Investimentos em Saúde Pública
O Ministério da Saúde anunciou, por meio de uma edição extra do Diário Oficial da União (DOU), a publicação da portaria GM/MS nº 9.760, que assegura o repasse de R$ 1 bilhão a estados e municípios de todo o Brasil. Os recursos serão direcionados a 3.498 hospitais, incluindo instituições públicas, filantrópicas e Santas Casas. A execução desse investimento está prevista para começar em janeiro e acontece no âmbito do programa “Agora Tem Especialistas”, que tem como objetivo principal a redução do tempo de espera por atendimentos no Sistema Único de Saúde (SUS).

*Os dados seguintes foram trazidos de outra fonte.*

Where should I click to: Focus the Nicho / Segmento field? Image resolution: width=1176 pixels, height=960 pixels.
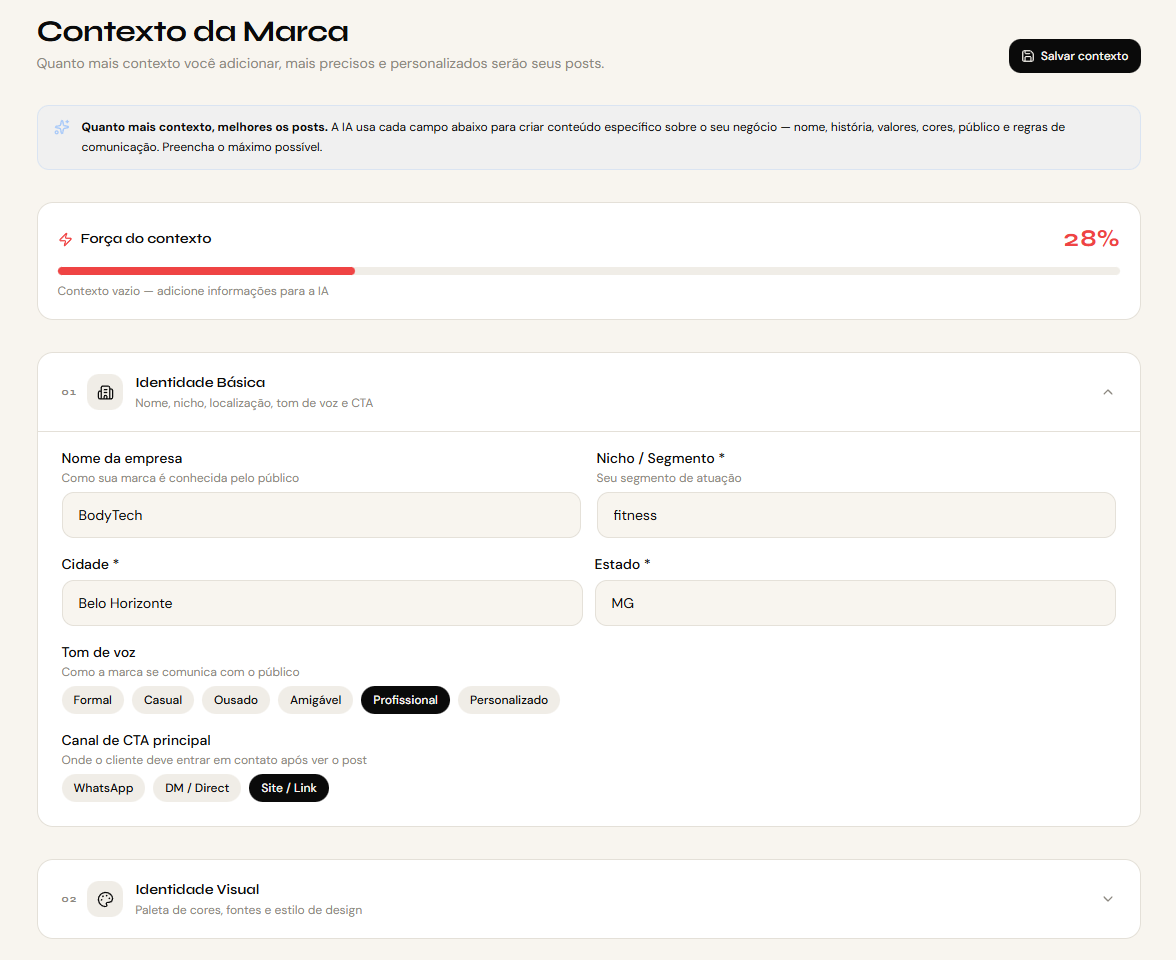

No estado do Rio Grande do Sul, aproximadamente 376 instituições de saúde, localizadas em 237 municípios, se beneficiarão dessa iniciativa. Na Região Central do estado, 19 entidades serão contempladas com um total superior a R$ 2,3 milhões. Entre as instituições que receberão apoio financeiro, destacam-se:
- Santa Maria – Hospital Casa de Saúde (R$ 300,2 mil)

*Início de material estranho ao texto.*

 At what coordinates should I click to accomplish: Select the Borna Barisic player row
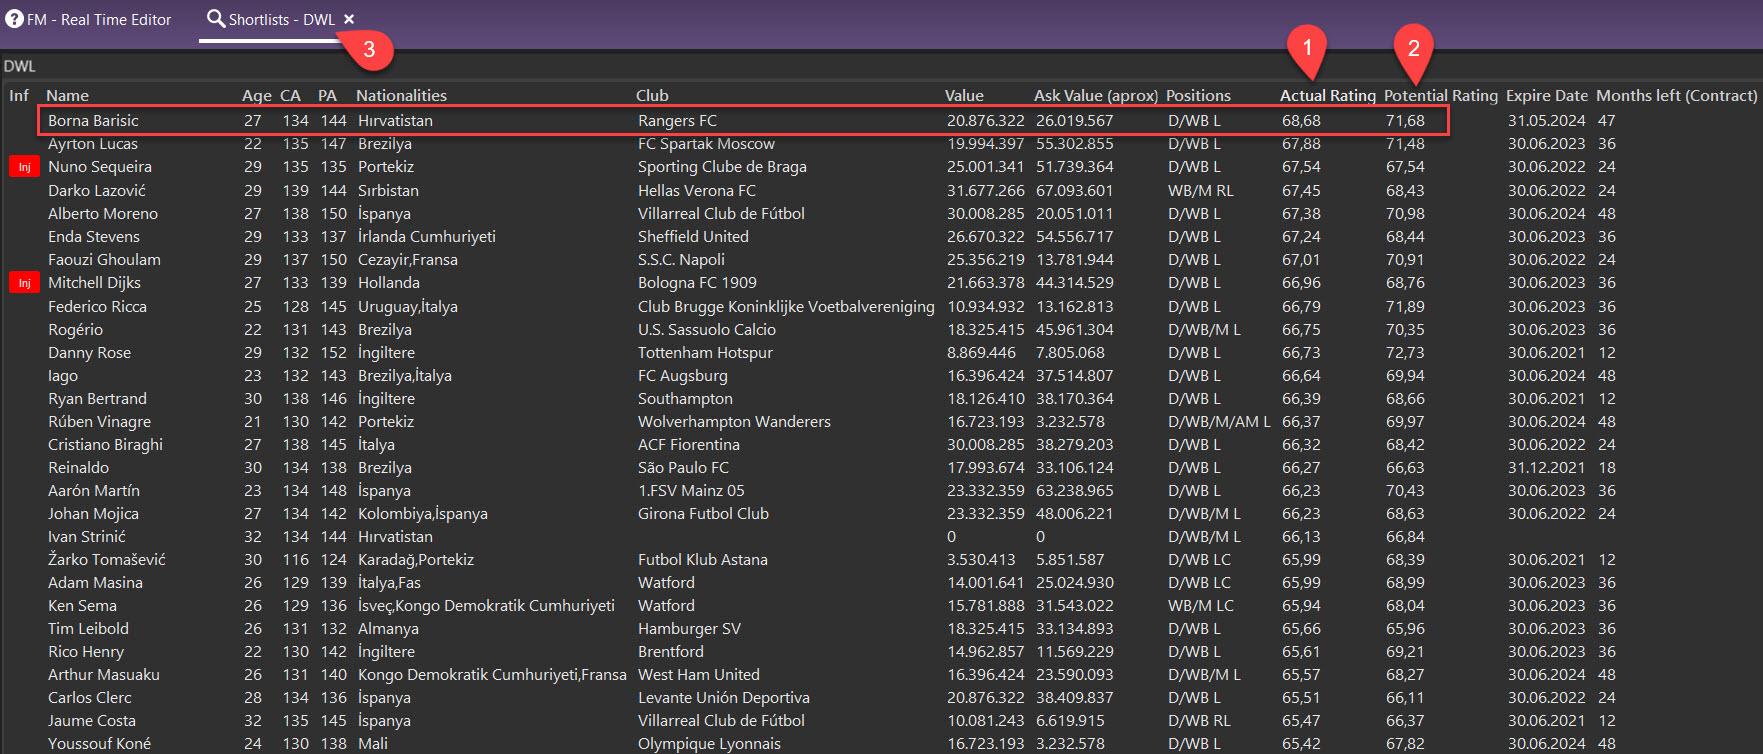click(x=93, y=121)
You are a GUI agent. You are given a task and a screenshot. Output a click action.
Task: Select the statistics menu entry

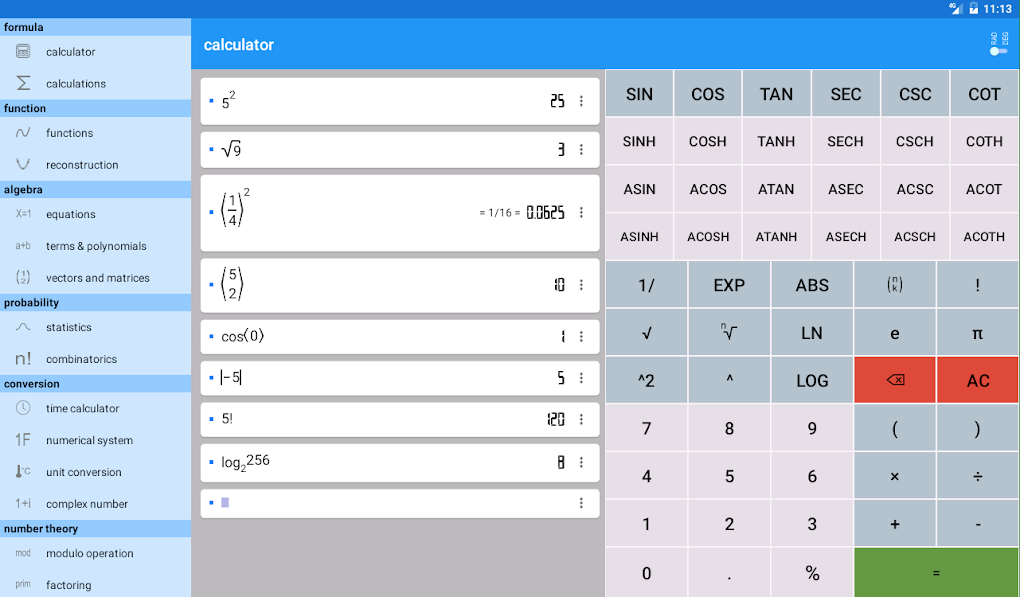(68, 327)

- Santa Maria – APAE (R$ 78,5 mil)
- Faxinal do Soturno – Hospital São Roque (R$ 549,8 mil)
- Júlio de Castilhos – Hospital Bernardina Salles de Barros (R$ 41,6 mil)
- Paraíso do Sul – Hospital Paraíso Sociedade Assistencial e Beneficente (R$ 10,5 mil)
- Pinhal Grande – Casa de Saúde São José (R$ 2,6 mil)
- Restinga Seca – Hospital de Caridade São Francisco (R$ 31,8 mil)
- Cachoeira do Sul – Hospital de Caridade (R$ 1 milhão)
- Cachoeira do Sul – Sindicato dos Trabalhadores das Indústrias Metal Mecânica (R$ 1,4 mil)
- Cachoeira do Sul – Centro de Equoterapia General Polidoro (R$ 1 mil)
- Cachoeira do Sul – APAE (R$ 2,7 mil)
- São Pedro do Sul – Hospital Getuinar Davila do Nascimento (R$ 42,7 mil)
- São Sepé – Hospital Santo Antônio (R$ 95,2 mil)
- São Sepé – APAE (R$ 4,1 mil)
- Agudo – Hospital de Agudo (R$ 89,3 mil)
- São João do Polêsine – Hospital Roberto Binatto (R$ 23 mil)
- Nova Palma – Hospital Nossa Senhora da Piedade (R$ 26,4 mil)
- Ivorá – Hospital de Ivorá (R$ 5,5 mil)
- Tupanciretã – Hospital de Caridade Brasilina Terra (R$ 35,9 mil)
Segundo informações divulgadas pelo Ministério da Saúde, os novos recursos fazem parte de um modelo inovador de financiamento para o setor, que assegura um reajuste anual nos valores pagos pelos serviços prestados no SUS. Este cálculo é baseado na produção hospitalar do ano anterior, o que representa uma inovação em relação à antiga Tabela SUS, visto que os novos valores variam entre duas a três vezes mais do que o que era anteriormente pago para consultas, exames e cirurgias.